The study has sought to build on previous findings pertaining to the factors underpinning workforce instability within the English child protection system (see Murphy, Citation2023). In doing so, the scope of enquiry has been expanded to a larger sample of social workers practicing across England. However, the limitation of the study is that its focus was on the views and experiences of England’s statutory child protection social workers only. Whilst the findings might resonate with other practitioners, there is a need to extend the study on these terms – so as to explore whether the factors identified as underpinning workforce instability are representative of other statutory social workers’ experiences across children’s social care (including those practicing in other parts of the UK).

Nevertheless, this study adds to the growing understanding of the factors contributing to workforce instability within the English child protection system, and the importance of addressing these in the interests of practitioners working within the system, but concurrently, the children in receipt of its services.

Disclosure statement

No potential conflict of interest was reported by the author(s).

Additional information

Funding

The work was supported by the National Institute for Health and Care Research via the Cheshire and Merseyside Social Work Teaching Partnership [CMSWTP-NIHRCM22].

Notes on contributors

Ciarán Murphy

Ciarán Murphy is Senior Lecturer in Social Work at Edge Hill University. He is a qualified and registered social worker, specialising in child care/protection. Ciarán is Board member, Trustee and Research Lead for the Association of Child Protection Professionals (charity no. 1190441); Associate Editor of Child Abuse Review (ISSN:1099-0852); and sits on the Editorial Board for Child Protection and Practice (ISSN:2950-1938).

Jennifer Turay

Jennifer Turay, Nicole Parry and Nicola Birch are newly qualified social workers currently practicing in the field of child protection. Jennifer is employed by Dudley Metropolitan Council Children’s Services Department on the Children’s Safeguarding Team, whilst Nicole and Nicola both work for Wigan Council Children’s Services on the Safeguarding Academy Team 1.

Notes

1. ‘Agency’ or ‘locum’ social workers are employed on a temporary basis and through a private agency, which contrasts with those employed directed by local authorities (Department for Education [DfE], Citation2022).

References

Appendix

Sample of data collection questions

Focus groups

‘What are the factors contributing to sickness levels amongst child protection social workers?’

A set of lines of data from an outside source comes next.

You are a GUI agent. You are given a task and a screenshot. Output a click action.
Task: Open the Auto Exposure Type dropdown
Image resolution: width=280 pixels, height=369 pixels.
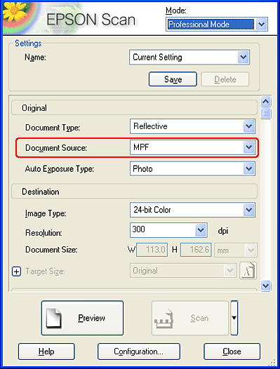pyautogui.click(x=192, y=168)
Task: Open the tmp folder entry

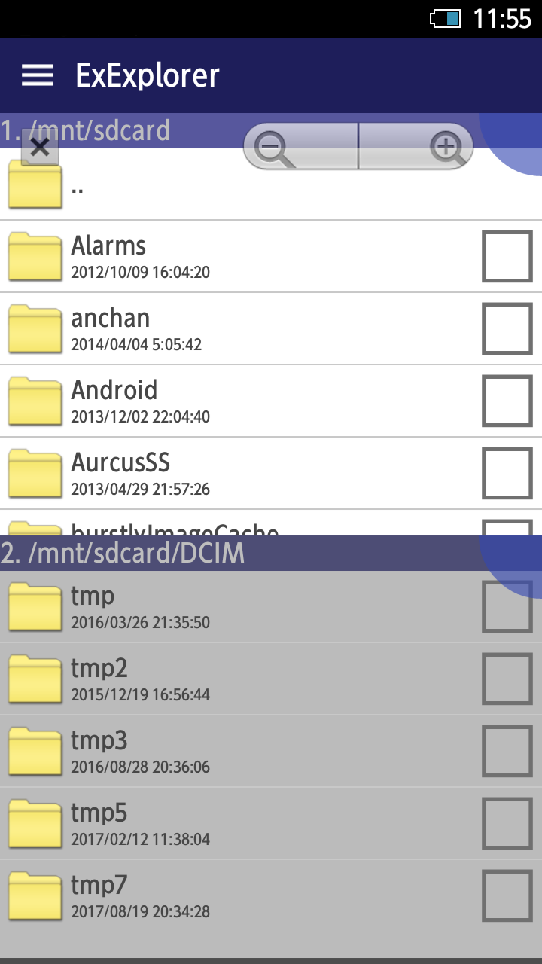Action: point(271,607)
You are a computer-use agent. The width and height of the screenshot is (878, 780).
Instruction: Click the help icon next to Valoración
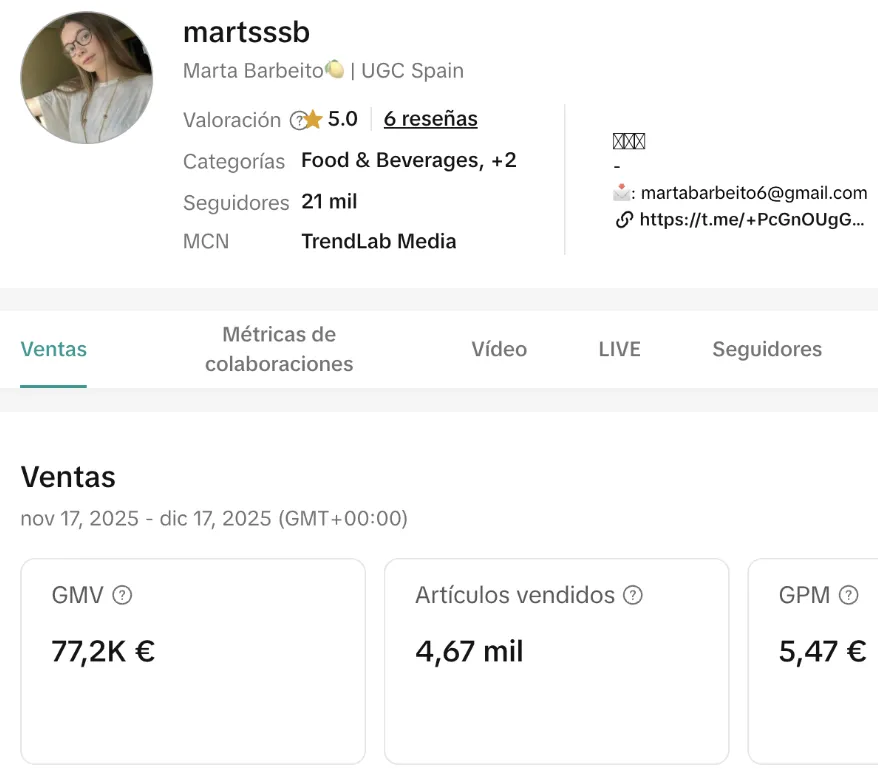tap(297, 121)
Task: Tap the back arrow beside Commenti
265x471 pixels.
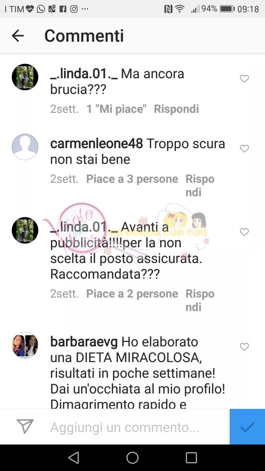Action: (x=18, y=36)
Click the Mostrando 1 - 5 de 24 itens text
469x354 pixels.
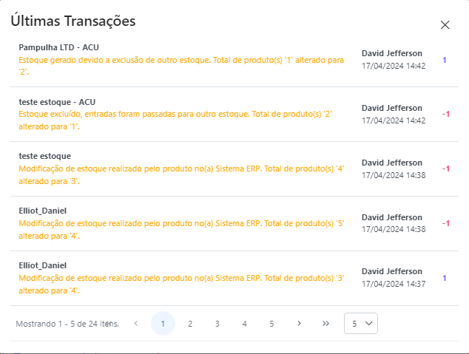[67, 324]
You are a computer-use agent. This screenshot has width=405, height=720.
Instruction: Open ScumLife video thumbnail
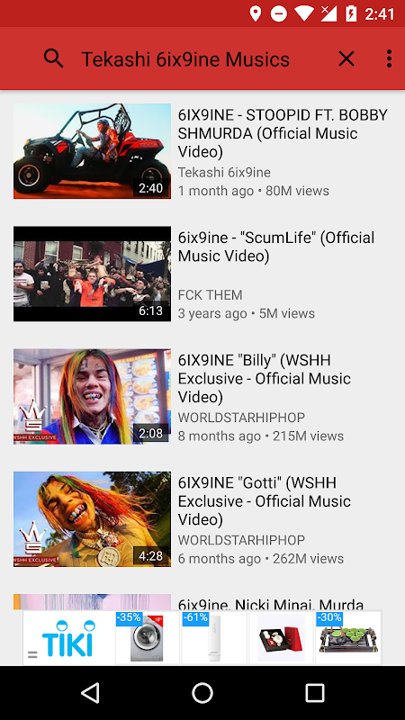tap(93, 274)
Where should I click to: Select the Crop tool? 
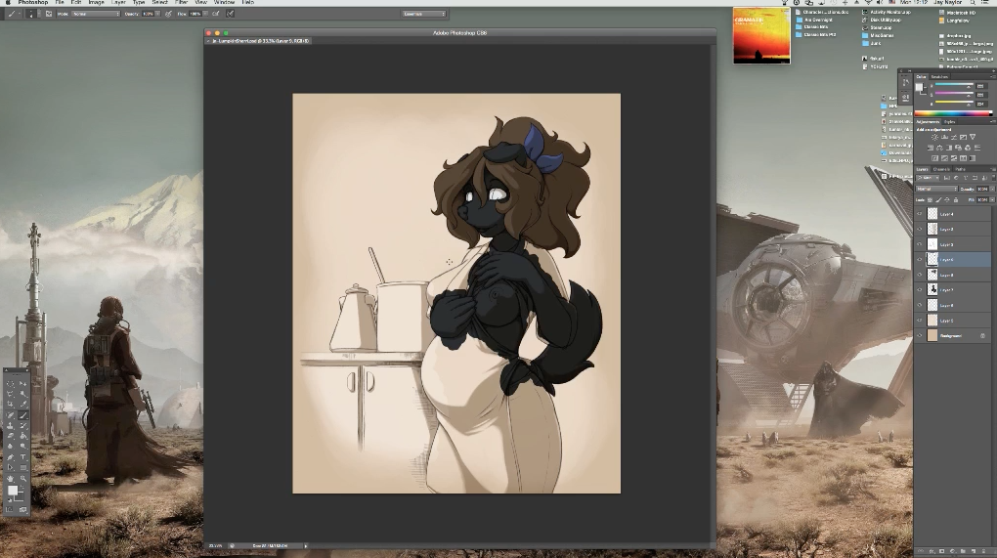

‘What factors are contributing to a reliance on agency social workers in child protection teams?

‘Why are practitioners choosing to leave child protection work?’

Questionnaire

‘What percentage of your time in the last working week was spent visiting/working directly with children?’

‘What is your current caseload size (i.e., number of chidlren)?’

‘Do you think you are paid fairly for the work you do? (Please explain your answer)’

Interviews

‘What impact does media and political commentary have on your work?’

‘What factors are impacting on your sense of work–life balance?’

‘What would you improve about child protection social work to make it more satisfactory/fulfilling?’